If I was smart, I'd take advantage of my renewed confidence and develop a plan to get into the workshop business fulltime as a consultant. For Wednesday's three hours of work, I received $300 plus mileage. Of course, that doesn't include preparation time, which, when factored into my honorarium, would bring my hourly rate much closer to what I earn at Middleton. But even $50/hr. is twice what I make now.

On the drive to and from the workshop, I listened to the book on tape version of Helen Keller's The Story of My Life. Considering what an historical icon she is, I was surprised, and a little bit humbled, at how little I knew about her and her teacher, Annie Sullivan. Her life is certainly an inspiration to everyone, not just those with disabilities. I reserved a copy of the video The Miracle Worker, a visual account of the early relationship between Keller and Sullivan, as played by Patty Duke and Anne Bancroft, respectively, who both won Oscars in 1962 for their performances. Surprisingly, it's a movie I've never seen.

My Tuesday and Wednesday schedule required that I leave the house at 6:30. Before my Tuesday meeting, I had scheduled a 7 a.m. tune-up for the Saturn (30,000 miles after 2 1/2 years, the 1.000 miles per month average boosted by the three or four trips to Pennsylvania). Wednesday, of course, I had to get an early start so I'd be at my workshop venue in time to set up. (Organize my notes on the lectern, position the overhead projector so that the image is clearly visible from every chair, mingle with the group to help create an informal atmosphere. ) Usually, I'm the one who gets the boys off to school, JoAnna oftentimes on her way to work before th3e boys are out of bed. I almost felt guilty transferring this morning responsibility to her, making her leave for work later than usual. I kept telling myself, though, this is an unnecessary reaction. The election was two weeks ago. (Sometimes I think I'm too considerate a husband.)

Thursday was taken up with a staff meeting and a city department head meeting, the latter now a welcome and regular part of my work schedule. Middleton's new city administrator has really stirred things up in a positive way. His enthusiasm and vision have given me another reason to stay put. Thursday was JoAnna's busiest day of the week, her schedule extending into the late evening. She took Eddie to his Cub Scout meeting and then attended a play with some of her caucus staff. I tried to stay up until she returned home, simultaneously reading a book and watching movie on TV (the second half of Magnum Force, Clint Eastwood's second appearance as Dirty Harry; the first hour of Kiss of Death, a 1948 crime melodrama starring Victor Mature and introducing Richard Widmark in a wickedly evil Academy Award nominated performance.

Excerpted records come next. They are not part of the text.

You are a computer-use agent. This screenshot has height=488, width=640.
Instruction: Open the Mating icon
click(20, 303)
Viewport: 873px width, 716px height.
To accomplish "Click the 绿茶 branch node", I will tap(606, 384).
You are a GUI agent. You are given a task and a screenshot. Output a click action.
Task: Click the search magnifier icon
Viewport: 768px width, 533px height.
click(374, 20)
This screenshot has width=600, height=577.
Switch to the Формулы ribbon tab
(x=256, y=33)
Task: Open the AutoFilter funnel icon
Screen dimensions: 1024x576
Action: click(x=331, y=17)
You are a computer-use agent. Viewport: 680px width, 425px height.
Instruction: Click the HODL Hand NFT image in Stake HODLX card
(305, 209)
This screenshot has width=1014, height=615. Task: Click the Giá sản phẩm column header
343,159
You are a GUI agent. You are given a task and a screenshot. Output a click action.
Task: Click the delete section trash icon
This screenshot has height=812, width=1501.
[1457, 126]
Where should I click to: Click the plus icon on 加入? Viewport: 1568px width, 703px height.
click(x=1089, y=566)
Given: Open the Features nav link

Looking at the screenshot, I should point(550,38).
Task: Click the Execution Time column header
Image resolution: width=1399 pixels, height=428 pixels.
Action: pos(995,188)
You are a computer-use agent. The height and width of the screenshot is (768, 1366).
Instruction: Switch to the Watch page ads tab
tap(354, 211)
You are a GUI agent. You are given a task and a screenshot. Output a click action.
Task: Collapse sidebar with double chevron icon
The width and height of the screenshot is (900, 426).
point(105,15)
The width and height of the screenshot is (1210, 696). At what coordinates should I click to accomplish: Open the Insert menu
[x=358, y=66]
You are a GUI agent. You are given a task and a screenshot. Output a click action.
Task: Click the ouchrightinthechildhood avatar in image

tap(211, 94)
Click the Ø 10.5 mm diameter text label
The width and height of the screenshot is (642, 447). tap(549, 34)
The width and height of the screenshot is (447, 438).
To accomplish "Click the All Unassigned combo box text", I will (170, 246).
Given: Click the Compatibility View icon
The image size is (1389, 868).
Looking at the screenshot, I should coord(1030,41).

I was asleep when JoAnna returned home at quarter to 12. I attempted a conversation but I'm not sure how coherent I was.

I spent most of Friday at the WLA office, attending meetings of the finance and personnel committees. I walked into the house at 3:30, minutes after Andy returned home from school, feeling that I deserved an early conclusion to the work week. Andy had basketball practice from 6:00 to 7:30. JoAnna went out after work to celebrate Ron's new job as a lobbyist. (Ron is Julie's husband. Julie works for JoAnna. Ron and Julie are part of our sheepshead group.) We could smell JoAnna as she walked into the house. Her clothes and hair reeked of cigarette smoke. Eddie demanded that she change her clothes, so she got into her pajamas. I picked up McDonald's for Eddie after dropping off Andy and Riley at basketball practice. Although JoAnna would probably object, I don't have a problem leaving Eddie home along for less than an hour. He knows that he's not supposed to pick up the phone, answer the door, or use any of the appliances. I find it interesting that, when everyone is in the family room, for example, and it's dark outside, he's reluctant to walk to the other side of the house by himself. But he always insists that he's OK being home alone.

On the way home from practice, Andy and I stopped at two places to fill our dinner orders. Mom wanted Chinese. The guys wanted Mexican. JoAnna felt chilled and went to bed early. I decided to write this letter and let the boys watch TV until 11.